WHAT IS EXPECTED
Every line in the listing below from the one with "Task: Select the Kettles category in sidebar" through the one with "Image resolution: width=1920" is to be reproduced exactly, both ends included; leave out the rest.

EXCERPTED RECORDS

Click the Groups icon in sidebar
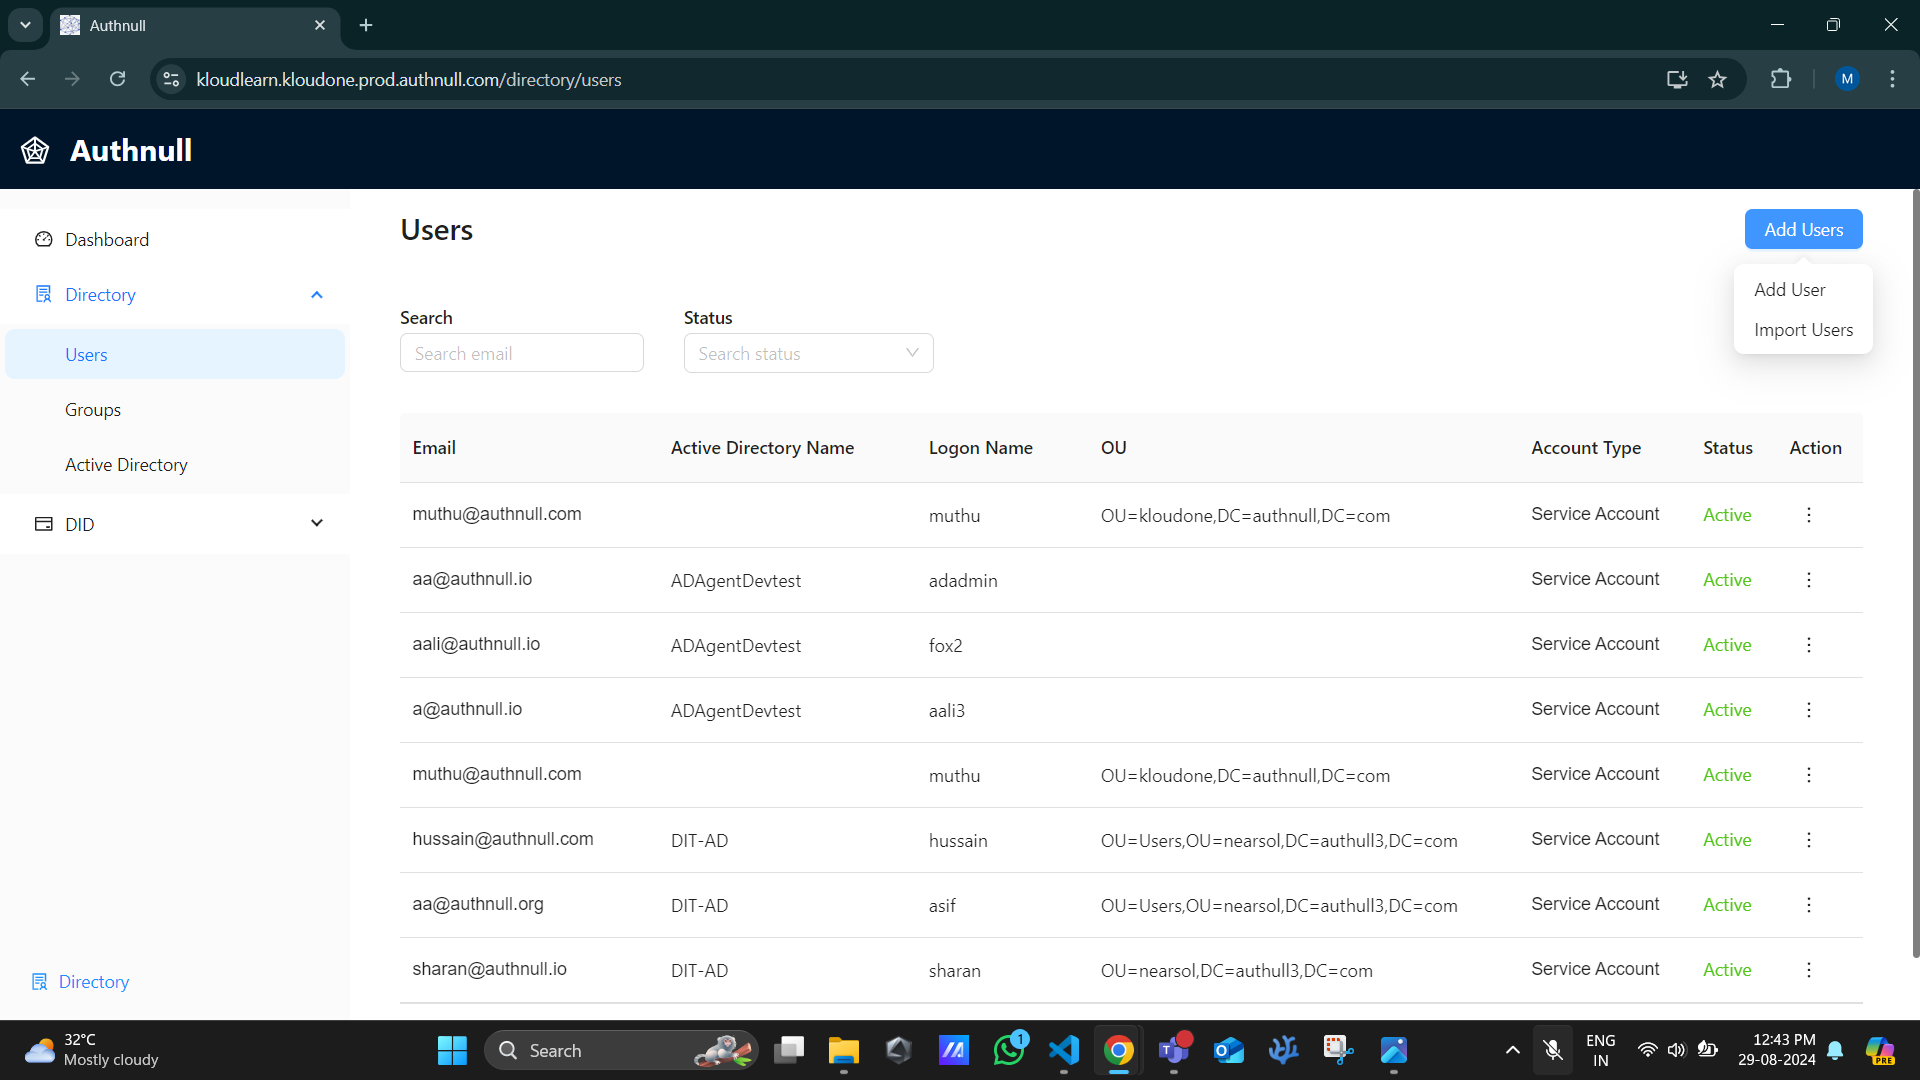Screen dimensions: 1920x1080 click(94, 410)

==

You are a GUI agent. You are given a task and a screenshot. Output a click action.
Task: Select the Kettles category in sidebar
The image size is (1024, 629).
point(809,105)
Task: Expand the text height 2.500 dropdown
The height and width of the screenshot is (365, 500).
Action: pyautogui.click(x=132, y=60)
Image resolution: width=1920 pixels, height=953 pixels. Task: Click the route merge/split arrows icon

OUTPUT OF THE TASK
Task: Select the Kettles category in sidebar
The image size is (1024, 629).
point(809,105)
Task: Expand the text height 2.500 dropdown
The height and width of the screenshot is (365, 500).
Action: pyautogui.click(x=132, y=60)
Image resolution: width=1920 pixels, height=953 pixels. Task: Click the route merge/split arrows icon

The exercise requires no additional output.